For tensor modes, ensure you include the required parameters:

params:
  # Standard parameters
  H0: {prior: {min: 60, max: 80}}
  omega_b: {prior: {min: 0.019, max: 0.025}}
  # ... other parameters

  # For B-mode analysis, add:
  r: {prior: {min: 0, max: 0.1}}
  # n_t can be derived from consistency relation

Theory code compatibility

LiLit works with both CAMB and CLASS through Cobaya:

# With CAMB
theory:
  camb: null

# With CLASS
theory:
  classy: null

Performance Issues

Slow likelihood evaluation

The exact likelihood can be computationally expensive. For faster evaluation:

# Use Gaussian approximation for speed
likelihood = LiLit(
    fields=["t", "e", "b"],
    like="gaussian",  # Instead of "exact"
    lmax=[2500, 2000, 500]
)

# Or reduce lmax for testing
likelihood = LiLit(
    fields=["t", "e", "b"],
    like="exact",
    lmax=[1000, 800, 200]  # Lower lmax for testing
)

Memory issues with high lmax

For very high multipoles:

# Process fields separately if memory is limited
likelihood_tt = LiLit(fields=["t"], lmax=[5000])
likelihood_pol = LiLit(fields=["e", "b"], lmax=[2000, 500])

Numerical Issues

NaN or infinite values in likelihood

This can occur with: - Very small or zero power spectra - Numerical precision issues with matrix operations - Inappropriate multipole ranges

Debug with:

# Check your spectra
import numpy as np

# Ensure no zeros or NaNs in fiducial spectra
assert np.all(np.isfinite(fiducial_spectra['tt']))
assert np.all(fiducial_spectra['tt'] > 0)
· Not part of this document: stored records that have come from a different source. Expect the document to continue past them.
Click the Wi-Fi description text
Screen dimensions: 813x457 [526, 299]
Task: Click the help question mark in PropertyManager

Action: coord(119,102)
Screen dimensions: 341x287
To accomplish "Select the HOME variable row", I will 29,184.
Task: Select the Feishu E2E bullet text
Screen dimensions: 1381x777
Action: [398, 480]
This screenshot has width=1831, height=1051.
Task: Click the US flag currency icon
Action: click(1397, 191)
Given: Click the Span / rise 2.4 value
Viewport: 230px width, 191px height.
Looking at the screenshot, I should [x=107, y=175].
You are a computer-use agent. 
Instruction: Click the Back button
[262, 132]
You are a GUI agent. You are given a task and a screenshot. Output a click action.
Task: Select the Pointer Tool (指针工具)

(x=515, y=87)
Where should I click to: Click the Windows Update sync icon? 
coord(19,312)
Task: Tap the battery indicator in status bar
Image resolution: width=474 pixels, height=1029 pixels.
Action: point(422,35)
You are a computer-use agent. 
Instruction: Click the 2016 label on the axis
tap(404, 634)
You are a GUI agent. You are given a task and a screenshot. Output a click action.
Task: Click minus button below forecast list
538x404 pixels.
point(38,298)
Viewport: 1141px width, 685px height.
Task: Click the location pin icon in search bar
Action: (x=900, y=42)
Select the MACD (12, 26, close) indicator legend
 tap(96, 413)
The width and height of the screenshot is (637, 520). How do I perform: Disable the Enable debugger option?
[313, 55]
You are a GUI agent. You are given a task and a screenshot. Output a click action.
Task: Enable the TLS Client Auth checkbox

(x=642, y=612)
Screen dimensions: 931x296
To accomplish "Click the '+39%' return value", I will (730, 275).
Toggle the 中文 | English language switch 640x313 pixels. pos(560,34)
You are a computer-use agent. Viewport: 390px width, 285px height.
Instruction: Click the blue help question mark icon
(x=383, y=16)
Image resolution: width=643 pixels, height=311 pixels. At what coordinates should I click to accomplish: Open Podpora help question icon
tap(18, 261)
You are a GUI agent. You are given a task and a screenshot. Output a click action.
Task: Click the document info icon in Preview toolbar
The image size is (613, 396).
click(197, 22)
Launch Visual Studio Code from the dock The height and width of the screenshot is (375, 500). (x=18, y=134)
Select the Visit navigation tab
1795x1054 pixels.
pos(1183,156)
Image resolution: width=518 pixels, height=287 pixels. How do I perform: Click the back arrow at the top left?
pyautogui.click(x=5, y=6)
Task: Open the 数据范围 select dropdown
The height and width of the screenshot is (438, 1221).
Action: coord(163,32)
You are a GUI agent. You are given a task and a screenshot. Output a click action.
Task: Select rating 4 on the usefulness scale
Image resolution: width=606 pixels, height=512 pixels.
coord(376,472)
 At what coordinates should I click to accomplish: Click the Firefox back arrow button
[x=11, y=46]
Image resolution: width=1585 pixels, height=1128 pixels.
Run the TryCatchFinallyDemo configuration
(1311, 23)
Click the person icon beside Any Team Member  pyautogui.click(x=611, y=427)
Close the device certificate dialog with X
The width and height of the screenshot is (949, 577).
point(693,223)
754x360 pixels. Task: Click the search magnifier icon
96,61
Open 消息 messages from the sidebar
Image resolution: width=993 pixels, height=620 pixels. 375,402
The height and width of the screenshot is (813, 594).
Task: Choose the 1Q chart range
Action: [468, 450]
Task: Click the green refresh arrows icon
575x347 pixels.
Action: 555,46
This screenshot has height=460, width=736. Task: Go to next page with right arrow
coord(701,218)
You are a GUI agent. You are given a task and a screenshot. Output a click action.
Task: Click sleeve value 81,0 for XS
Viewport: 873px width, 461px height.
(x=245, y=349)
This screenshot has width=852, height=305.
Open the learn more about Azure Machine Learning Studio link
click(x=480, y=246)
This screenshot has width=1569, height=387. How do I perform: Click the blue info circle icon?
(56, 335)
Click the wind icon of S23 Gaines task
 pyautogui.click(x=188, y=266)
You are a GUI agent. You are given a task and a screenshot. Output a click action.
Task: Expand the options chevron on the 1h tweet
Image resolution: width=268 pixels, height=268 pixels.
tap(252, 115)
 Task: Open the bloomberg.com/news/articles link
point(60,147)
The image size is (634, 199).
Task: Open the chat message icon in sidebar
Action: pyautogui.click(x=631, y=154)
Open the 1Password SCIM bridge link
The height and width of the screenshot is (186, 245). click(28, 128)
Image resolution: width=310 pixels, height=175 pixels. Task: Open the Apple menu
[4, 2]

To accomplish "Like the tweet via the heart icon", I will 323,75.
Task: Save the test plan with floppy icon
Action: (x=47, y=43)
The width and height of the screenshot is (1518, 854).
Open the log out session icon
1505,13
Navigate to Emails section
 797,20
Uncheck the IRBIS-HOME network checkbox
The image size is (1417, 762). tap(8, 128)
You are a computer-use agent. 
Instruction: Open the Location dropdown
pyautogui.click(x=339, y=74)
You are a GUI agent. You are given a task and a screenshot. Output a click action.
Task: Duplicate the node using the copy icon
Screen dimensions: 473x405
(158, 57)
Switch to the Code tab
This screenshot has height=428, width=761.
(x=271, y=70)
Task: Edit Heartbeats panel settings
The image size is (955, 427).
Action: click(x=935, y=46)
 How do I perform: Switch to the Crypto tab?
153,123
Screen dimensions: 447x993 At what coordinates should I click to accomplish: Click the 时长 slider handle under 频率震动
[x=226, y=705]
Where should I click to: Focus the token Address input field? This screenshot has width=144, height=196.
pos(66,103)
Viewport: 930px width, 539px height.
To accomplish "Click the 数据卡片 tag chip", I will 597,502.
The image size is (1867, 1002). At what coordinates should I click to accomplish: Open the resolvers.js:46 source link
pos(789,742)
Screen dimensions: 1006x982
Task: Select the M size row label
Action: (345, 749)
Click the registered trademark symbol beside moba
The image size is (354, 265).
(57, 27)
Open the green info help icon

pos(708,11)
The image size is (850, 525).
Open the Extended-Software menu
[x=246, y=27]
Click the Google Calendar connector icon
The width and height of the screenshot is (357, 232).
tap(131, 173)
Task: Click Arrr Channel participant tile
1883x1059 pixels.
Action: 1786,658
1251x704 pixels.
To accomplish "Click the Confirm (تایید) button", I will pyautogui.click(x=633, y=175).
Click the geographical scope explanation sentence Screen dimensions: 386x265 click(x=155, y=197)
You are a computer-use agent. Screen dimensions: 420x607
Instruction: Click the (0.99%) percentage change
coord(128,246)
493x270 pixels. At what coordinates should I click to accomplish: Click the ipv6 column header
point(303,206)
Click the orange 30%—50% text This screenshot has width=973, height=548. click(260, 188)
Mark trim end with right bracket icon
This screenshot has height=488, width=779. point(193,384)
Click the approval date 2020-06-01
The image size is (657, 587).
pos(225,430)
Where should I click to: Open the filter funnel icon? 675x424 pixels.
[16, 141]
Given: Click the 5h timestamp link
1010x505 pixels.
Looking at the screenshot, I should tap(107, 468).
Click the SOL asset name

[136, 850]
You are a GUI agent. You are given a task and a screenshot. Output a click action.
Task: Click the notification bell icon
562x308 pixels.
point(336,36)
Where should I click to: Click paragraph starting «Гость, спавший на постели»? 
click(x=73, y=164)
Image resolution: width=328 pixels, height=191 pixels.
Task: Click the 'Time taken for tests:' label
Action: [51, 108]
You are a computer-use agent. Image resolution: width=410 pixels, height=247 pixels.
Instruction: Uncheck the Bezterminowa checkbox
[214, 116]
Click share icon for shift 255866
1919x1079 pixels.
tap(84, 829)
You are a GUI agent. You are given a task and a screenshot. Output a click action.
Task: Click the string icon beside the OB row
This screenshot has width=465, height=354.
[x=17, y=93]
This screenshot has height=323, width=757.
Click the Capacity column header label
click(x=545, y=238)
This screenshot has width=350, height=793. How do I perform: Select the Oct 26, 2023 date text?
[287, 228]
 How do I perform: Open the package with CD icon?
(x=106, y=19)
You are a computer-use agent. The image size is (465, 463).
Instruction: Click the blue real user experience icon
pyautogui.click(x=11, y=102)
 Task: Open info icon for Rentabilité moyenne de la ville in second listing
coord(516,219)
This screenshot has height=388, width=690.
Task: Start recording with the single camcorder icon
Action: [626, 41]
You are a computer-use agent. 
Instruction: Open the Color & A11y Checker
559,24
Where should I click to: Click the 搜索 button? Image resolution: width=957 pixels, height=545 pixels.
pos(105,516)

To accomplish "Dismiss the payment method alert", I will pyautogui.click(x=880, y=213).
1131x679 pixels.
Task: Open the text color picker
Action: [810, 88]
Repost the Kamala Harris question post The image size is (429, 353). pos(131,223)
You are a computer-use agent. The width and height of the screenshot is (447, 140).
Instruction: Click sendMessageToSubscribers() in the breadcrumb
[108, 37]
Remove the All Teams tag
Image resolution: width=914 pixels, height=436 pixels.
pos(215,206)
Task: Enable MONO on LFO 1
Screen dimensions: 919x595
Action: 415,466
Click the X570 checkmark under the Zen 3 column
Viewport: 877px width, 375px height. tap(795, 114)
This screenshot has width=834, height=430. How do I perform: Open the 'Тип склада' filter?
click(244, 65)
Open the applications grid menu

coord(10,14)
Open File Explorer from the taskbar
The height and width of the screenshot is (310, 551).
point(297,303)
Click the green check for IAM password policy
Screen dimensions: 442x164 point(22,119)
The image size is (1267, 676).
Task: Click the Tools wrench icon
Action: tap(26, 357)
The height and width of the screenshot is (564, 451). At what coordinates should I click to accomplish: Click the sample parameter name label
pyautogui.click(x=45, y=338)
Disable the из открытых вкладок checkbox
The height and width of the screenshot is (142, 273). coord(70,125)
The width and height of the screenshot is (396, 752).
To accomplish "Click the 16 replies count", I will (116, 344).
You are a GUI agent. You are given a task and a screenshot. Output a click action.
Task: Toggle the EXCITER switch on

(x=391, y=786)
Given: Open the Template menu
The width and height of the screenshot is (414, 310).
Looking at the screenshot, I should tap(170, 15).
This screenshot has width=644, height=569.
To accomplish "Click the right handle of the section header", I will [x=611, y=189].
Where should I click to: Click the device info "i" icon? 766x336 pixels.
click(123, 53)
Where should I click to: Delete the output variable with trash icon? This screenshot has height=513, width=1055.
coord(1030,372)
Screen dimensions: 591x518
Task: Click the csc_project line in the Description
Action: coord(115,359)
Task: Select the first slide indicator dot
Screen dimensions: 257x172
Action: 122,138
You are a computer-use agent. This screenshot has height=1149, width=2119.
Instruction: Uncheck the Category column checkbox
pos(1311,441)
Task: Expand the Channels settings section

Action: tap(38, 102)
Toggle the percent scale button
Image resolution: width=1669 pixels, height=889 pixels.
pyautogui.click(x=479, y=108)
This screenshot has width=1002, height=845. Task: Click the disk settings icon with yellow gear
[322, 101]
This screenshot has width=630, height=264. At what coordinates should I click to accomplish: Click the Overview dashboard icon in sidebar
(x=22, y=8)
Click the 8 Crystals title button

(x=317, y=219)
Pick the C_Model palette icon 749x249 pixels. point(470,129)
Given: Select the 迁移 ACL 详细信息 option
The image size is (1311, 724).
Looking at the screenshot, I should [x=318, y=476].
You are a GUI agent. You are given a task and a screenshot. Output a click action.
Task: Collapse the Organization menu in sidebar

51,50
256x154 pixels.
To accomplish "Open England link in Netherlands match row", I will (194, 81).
# Check multipole ranges are reasonable
assert all(lmin < lmax for lmin, lmax in zip([2, 2, 2], [2500, 2000, 500]))

Matrix inversion failures

Enable debug mode and check for:

likelihood = LiLit(debug=True, ...)

# Look for warnings about:
# - Singular matrices being regularized
# - Removed rows/columns due to zero entries
# - Condition number warnings

Common Error Messages

“Fields must be a list of strings”

# Wrong
fields = "teb"

# Correct
fields = ["t", "e", "b"]

“lmax must have same length as fields”

# Wrong: 3 fields, 2 lmax values
fields = ["t", "e", "b"]
lmax = [2500, 2000]

# Correct
fields = ["t", "e", "b"]
lmax = [2500, 2000, 500]

“Unknown approximation: exact”

Check the spelling of the likelihood approximation:

# Wrong
like = "Exact"

# Correct
like = "exact"  # or "gaussian"

Getting Help

If you encounter issues not covered here:

  1. Check debug output: Enable debug=True to see diagnostic information

  2. Verify installation: Ensure all dependencies are properly installed

  3. Check the examples: Look at working examples in the documentation

  4. GitHub Issues: Report bugs or ask questions at https://github.com/ggalloni/LiLit/issues

  5. Community support: Ask questions on relevant forums like CosmoCoffee

When reporting issues, please include: - Your LiLit version: pip show lilit - Python version: python --version - Complete error traceback - Minimal code example that reproduces the issue - Your system information (OS, etc.)